Prolongations des cours publics d’interprétation de Jean-Laurent Cochet : le rendez-vous incontournable des passionnés...de théâtre
Je vous avais déjà parlé avec enthousiasme des cours publics d’interprétation de Jean-Laurent Cochet, il y a quelques mois. (Plus plus d'informations concernant le cours, voir mon article précèdent en cliquant ici). Face à l’engouement -à juste titre- suscité par ce cours exceptionnel, celui-ci, qui devait initialement se terminer le 5 décembre, est prolongé (au moins) jusqu’au mois de Mai. J’en ai donc profité pour y retourner, hier soir, presque avec recueillement tant l’atmosphère a quelque chose de sacré, d’une belle gravité.
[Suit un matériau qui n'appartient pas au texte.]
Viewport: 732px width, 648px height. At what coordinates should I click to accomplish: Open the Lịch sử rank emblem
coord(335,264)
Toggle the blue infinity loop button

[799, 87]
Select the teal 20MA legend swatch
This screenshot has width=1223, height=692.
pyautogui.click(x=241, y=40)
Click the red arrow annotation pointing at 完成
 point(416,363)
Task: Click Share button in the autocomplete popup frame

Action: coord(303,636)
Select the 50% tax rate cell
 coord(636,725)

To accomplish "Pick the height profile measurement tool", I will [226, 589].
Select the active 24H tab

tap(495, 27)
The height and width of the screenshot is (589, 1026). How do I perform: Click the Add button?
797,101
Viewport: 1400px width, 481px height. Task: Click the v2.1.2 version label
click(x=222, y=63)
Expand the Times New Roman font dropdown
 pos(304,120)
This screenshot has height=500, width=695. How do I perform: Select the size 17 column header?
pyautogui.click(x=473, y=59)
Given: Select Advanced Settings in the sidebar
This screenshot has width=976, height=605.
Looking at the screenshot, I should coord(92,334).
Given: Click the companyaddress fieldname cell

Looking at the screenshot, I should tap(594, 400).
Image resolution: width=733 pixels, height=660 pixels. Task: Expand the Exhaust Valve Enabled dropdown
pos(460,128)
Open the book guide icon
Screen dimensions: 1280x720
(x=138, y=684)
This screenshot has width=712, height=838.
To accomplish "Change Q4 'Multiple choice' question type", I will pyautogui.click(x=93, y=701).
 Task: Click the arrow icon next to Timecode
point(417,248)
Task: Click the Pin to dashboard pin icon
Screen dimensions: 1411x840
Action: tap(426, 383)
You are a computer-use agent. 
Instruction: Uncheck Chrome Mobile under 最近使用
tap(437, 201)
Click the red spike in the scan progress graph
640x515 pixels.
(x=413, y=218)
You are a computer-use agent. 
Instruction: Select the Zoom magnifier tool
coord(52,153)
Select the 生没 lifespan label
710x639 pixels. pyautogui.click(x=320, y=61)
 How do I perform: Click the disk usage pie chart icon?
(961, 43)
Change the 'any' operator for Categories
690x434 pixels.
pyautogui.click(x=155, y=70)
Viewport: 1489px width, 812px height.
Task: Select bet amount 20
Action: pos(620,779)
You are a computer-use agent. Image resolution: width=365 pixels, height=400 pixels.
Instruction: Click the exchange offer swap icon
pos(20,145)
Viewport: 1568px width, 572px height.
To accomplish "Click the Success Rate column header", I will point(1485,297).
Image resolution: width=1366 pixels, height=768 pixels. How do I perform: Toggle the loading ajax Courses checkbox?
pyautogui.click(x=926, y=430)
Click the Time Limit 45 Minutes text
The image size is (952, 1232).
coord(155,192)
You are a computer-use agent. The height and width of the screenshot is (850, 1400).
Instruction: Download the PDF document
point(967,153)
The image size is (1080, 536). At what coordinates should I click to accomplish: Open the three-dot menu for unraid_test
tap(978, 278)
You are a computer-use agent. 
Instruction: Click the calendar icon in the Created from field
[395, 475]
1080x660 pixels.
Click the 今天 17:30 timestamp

Ce cours m’a autant fascinée que le premier auquel j’avais assisté. Jean-Laurent Cochet nous donne l’impression de nous recevoir chez lui, s’inquiète d’une lumière plus tamisée que d’habitude, une lumière qui nous enveloppe et nous emmène ailleurs déjà. Puis, le spectacle commence. Le sien et celui de ses élèves. Le sien par la lecture d’une lettre de Cocteau à Guitry. Puis s’enchaînent des monologues, non Jean-Laurent Cochet n’aime pas le mot "monologues", donc s’enchaînent des scènes qui voient défiler et vivre sous nos yeux et oreilles ébahis les mots sublimes de Molière, Hugo, Racine, La Fontaine, Marivaux. Nous retenons notre souffle avec les élèves. Nous oublions l’absence de décor ou plutôt l'incongruité du décor. Sganarelle, Louis XIII ou Andromaque et le talent de leurs jeunes interprètes prennent vie sous nos yeux. Nous oublions que ce sont des élèves. Nous sommes au théâtre, ici et ailleurs, maintenant et avant. Bel instant intemporel. La salle écoute, le souffle coupé. Entre les scènes de ses élèves, Jean-Laurent Cochet nous parle de passion, il la vit d’ailleurs, il nous la transmet, ou (r)avive celle que nous possédons. Il nous parle aussi de jalousie, de Pierre Brasseur dans Les Enfants du Paradis, de la manière dont il interprète ce sentiment. Majestueusement. Des éditeurs qui ne respectent plus la beauté des textes. D’amour, d’amour du théâtre et pas seulement. De son admiration pour le talent de ses élèves, il est vrai sidérant, surgissant, éclosant. Nous traversons les siècles avec les auteurs, avec ces mots d’un autre temps, si proches de nous soudain, pourtant. Tout cela ponctué de ses mots truculents, de ses observations ironiques à l’égard d’un certain théâtre.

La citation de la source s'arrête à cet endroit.